== MATERIAL PROVIDED ==

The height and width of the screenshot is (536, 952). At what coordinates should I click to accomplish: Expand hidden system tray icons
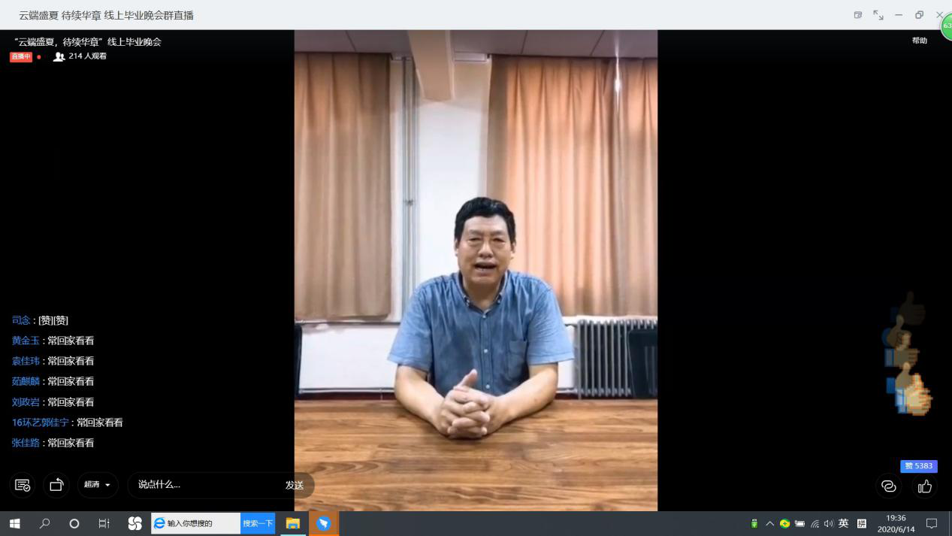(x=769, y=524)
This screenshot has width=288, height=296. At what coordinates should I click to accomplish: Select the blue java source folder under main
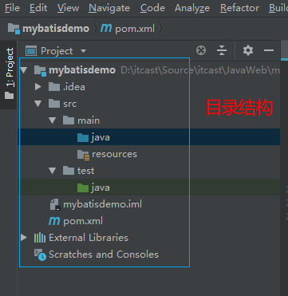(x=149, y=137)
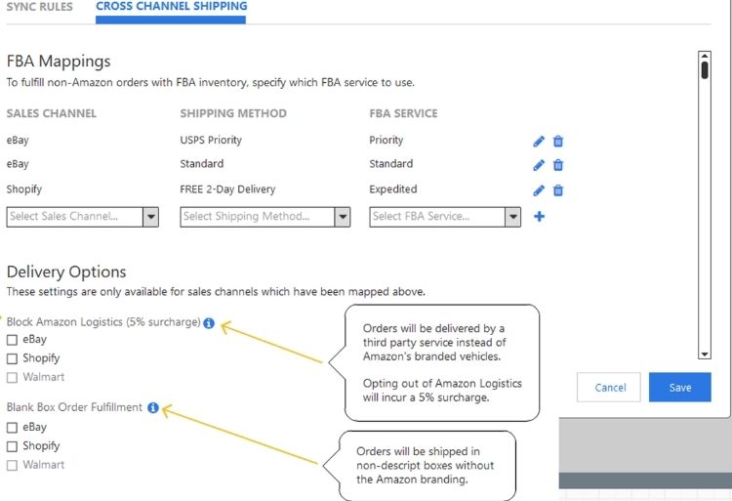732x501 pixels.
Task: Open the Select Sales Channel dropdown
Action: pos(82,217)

===
== MATERIAL PROVIDED ==

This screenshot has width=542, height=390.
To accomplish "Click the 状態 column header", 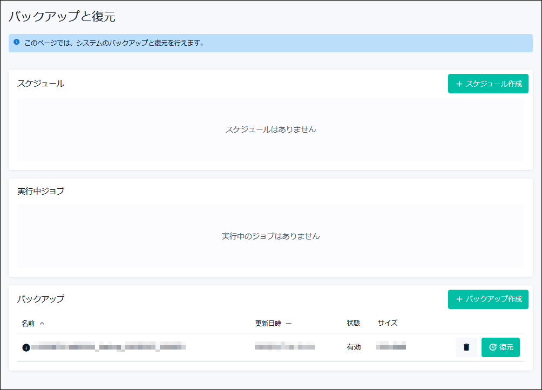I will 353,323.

===
== MATERIAL PROVIDED ==

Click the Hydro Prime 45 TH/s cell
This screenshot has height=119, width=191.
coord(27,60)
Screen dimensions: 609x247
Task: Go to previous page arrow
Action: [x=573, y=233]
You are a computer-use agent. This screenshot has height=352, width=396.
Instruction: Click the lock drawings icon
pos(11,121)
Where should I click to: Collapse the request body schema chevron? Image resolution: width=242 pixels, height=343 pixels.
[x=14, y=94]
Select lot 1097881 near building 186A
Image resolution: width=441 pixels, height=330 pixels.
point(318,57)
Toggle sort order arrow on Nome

===

Copy the data above line for line, beginning with the line that contains "You are a computer-use" and ending after the line that contains "Toggle sort order arrow on Nome".

You are a computer-use agent. This screenshot has height=352, width=396.
Instruction: Click the lock drawings icon
pos(11,121)
Where should I click to: Collapse the request body schema chevron? Image resolution: width=242 pixels, height=343 pixels.
[x=14, y=94]
Select lot 1097881 near building 186A
Image resolution: width=441 pixels, height=330 pixels.
point(318,57)
Toggle sort order arrow on Nome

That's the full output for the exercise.